В санбате он пролежал две недели и вернулся раньше, чем его отпустили совсем. Военфельдшер ещё качал головой, но рана была мякотная, чистая, заживала, и держать боевого лётчика на нарах из-за прихрамывания в марте сорок второго никто не стал. Захаров пришёл на стоянку на третий день, как пришёл, и встал у двадцать второго, и трогал свежую заплату на крыле голой рукой, и молчал, пока я не сказал, что завтра он снова за моим плечом. Тогда он сказал «есть» и пошёл проверять парашют.
Прокопенко стоял у крыла с тряпкой, как с варежкой, и масла на руках у него было ровно столько, чтобы они не мёрзли. Он провёл ладонью по инею на консоли, и иней сошёл сухой пылью. Мотор он гонял с пяти утра, по очереди с другими машинами, чтобы не схватило за ночь; масло в марте ещё густело, и свечи в холоде садились, и каждый запуск был отдельной работой, которую делали в темноте, при тусклой фаре полуторки. Чехол с семёрки он снял затемно, и теперь чехол лежал свёрнутый у капонира.
– Готова, товарищ старший лейтенант, – он не повернул головы. – Свечи держат. Остальное не моё.
Остальное было моё. Я обошёл семёрку кругом, по привычке, которая въелась за зиму и не отпускала. Лыжи держали, рули ходили легко, под плоскостями висели эрэсы, по четыре под каждой, обмётанные инеем у направляющих. Снег под ногами был сухой, мартовский, не февральская крупа, но и не оттепель; он скрипел иначе, чем в январе, чуть глуше. Солнце вставало низкое и без тепла, и от него по полосе тянулись длинные синие тени машин.
Кошкин ставил задачу в восемь, у стола, не садясь. В избе под штаб было натоплено сильнее, чем в землянках, и от печи пахло сосновой смолой. На столе под стеклом лежала карта-двухвёрстка, истёртая на сгибах до белизны. Кошкин сложил свою карту вчетверо, чтобы лёг нужный квадрат, и один раз ударил пальцем по сгибу.
– Варшавское шоссе. Западнее Юхнова. Колонна на отходе, моторизованная, плотная. Дорога одна, обойти им негде. – Палец прошёл по сгибу. – Работаете звеном. Истребителей нет.

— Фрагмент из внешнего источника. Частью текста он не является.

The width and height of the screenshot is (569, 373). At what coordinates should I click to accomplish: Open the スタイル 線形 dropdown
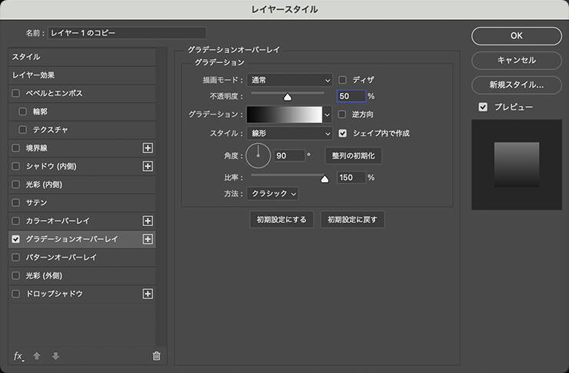[x=290, y=133]
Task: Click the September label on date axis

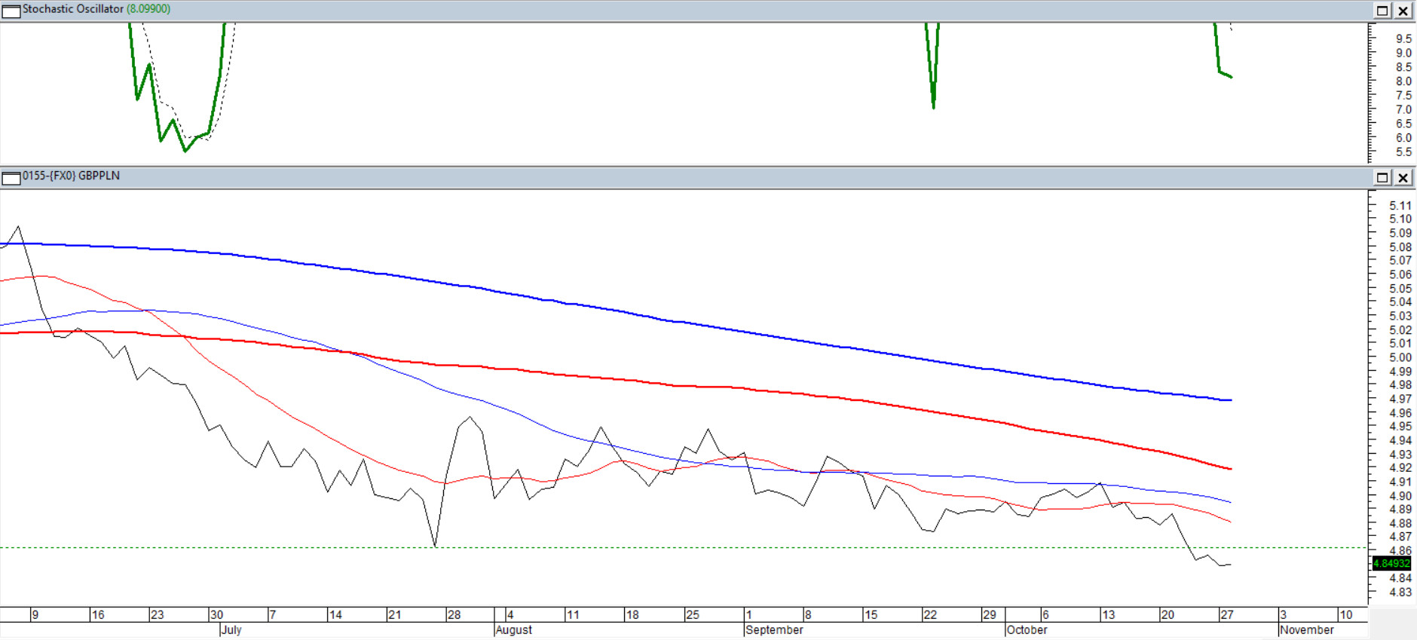Action: pyautogui.click(x=774, y=630)
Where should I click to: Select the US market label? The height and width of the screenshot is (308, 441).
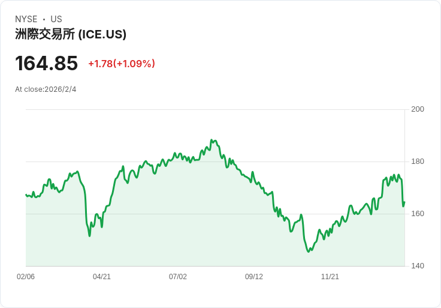tap(56, 19)
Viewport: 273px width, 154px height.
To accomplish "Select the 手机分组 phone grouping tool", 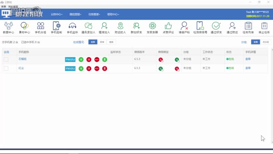I will coord(40,28).
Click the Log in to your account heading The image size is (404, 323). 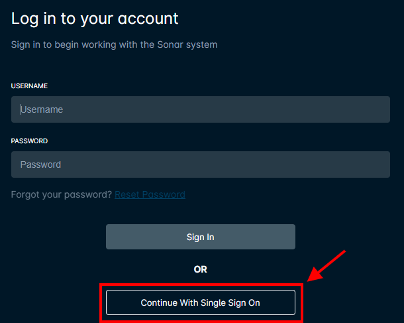click(x=95, y=19)
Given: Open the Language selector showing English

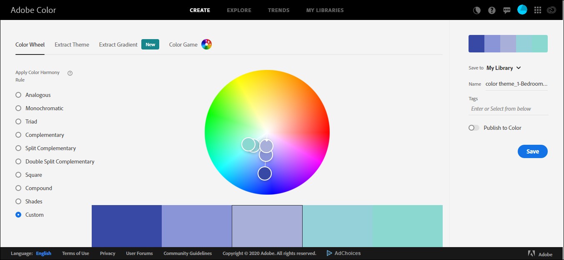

Истребителей не было ни вчера, ни в феврале, ни в один из тех шести раз, про которые я писал в рапорте, ушедшем не туда, куда я его клал. Я это знал, и он знал, что я это знаю, и оба мы об этом не сказали ни слова. На отходе колонна без своего верхнего глаза – это не сычёвская развилка с зениткой по краю. Это дорога, забитая железом, которому некуда деться. Цель была честная, ровно такая, какую и надо давать звену без прикрытия, и от этого делалось почти спокойно. Кошкин умел ставить задачу. В этом ему было не отказать, и я не отказывал.
– Есть работать звеном, – я взял свой край карты глазами, не руками.
Он перевёл взгляд на меня, подержал секунду, отпустил. Что у него было в этой секунде, я не разобрал. Кошкин не показывал ничего сверх дела, и дело сейчас было простое.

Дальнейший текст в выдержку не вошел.